If you’re running for 45 minutes or less, drinking water alone is fine. But if you’re going for longer, and especially for marathon distances, you should ideally consume around 235ml of sports drink every 20 minutes to help maintain electrolyte levels and refuel your muscles (if you don’t want to spend all that money on sports drinks, 1 litre of ribena with 1.5grams of salt is a lot cheaper). Even if you don’t feel thirsty, drink at least 225ml of fluid each hour. You should be hydrated ahead of your run too – drinking 450ml of water two hours before you start will ensure you’re well set. Work out the easiest way for you to carry bottles while you’re out and about, whether that be in a bag, a holster, or simply in your hand. Different people prefer different methods but there is always a way. Avoid drinks with caffeine and alcohol before runs as they increase urine output which can make you even more dehydrated.

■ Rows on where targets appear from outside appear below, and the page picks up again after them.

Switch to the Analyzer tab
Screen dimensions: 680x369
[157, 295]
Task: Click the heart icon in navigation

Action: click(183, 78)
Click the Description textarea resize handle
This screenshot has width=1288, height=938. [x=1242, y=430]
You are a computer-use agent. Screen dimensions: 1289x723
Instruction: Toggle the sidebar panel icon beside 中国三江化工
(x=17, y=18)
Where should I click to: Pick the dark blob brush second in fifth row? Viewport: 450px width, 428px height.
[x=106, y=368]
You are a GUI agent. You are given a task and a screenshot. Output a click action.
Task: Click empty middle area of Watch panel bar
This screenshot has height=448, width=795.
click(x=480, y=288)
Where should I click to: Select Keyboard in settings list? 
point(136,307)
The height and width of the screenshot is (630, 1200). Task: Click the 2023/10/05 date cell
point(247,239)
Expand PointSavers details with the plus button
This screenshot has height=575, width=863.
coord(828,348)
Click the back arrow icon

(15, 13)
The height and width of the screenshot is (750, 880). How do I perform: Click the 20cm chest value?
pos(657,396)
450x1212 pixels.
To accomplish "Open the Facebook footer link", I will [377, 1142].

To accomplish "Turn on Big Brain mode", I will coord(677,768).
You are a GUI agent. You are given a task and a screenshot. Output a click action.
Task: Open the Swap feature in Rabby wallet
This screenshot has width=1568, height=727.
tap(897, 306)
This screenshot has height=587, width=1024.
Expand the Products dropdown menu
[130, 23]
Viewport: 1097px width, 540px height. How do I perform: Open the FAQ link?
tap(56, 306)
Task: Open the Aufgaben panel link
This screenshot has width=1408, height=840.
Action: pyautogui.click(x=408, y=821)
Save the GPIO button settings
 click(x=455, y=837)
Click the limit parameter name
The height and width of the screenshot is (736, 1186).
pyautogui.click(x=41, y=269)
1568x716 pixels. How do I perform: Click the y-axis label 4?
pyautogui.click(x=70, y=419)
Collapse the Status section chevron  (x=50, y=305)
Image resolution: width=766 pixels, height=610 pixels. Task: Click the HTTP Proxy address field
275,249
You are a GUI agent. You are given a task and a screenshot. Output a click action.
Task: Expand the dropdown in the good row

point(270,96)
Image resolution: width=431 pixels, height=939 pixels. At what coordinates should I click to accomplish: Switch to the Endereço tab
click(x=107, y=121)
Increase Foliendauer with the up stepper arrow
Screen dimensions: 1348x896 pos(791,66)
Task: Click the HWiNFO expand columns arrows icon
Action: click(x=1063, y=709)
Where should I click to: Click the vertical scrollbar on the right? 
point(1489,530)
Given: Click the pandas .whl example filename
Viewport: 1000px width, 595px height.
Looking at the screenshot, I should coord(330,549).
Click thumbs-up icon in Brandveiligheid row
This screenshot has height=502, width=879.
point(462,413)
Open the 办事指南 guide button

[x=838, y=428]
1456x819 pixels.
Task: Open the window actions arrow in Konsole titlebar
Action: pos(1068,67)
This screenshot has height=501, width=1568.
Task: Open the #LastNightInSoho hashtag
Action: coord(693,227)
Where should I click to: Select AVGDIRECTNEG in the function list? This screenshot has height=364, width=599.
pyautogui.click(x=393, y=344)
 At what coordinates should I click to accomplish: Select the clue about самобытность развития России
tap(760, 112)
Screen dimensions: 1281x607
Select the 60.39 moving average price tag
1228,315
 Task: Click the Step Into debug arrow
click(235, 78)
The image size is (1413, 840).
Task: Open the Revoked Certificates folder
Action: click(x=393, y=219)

Start slowly and know when to stop

When the sun is beating down, it’s particularly beneficial to start your run a bit slower than usual. If you normally run at eight-minute mile pace, try to run 10-minute miles – it will take you longer to overheat. If you feel you’re becoming too hot, know when to stop as heat-induced illness can be serious. Headaches, confusion, loss of muscular control, hot and cold flushes, over-sweating, clammy skin and an upset stomach are all signs of impending heat illness. If you feel any of these, seek shade, drink and try and get yourself a ride home.

Make use of water

Obviously, if you’re heading overseas to run a marathon, you’ll have to stick to the course planned by the organisers, but if you’re training in the heat, try to choose a route that passes near water. It is usually cooler and breezier near water so running alongside it can help keep your core temperature down. Whether you run next to a river, stream, lake or even the sea, the lower temperature should make you feel a lot less tired. Marathon organisers in hot countries know this – the likes of the Rio de Janeiro and Dubai Marathons both take place next to the sea. Finishing your run with a brief swim can also be a good way to cool down quickly on a hot day.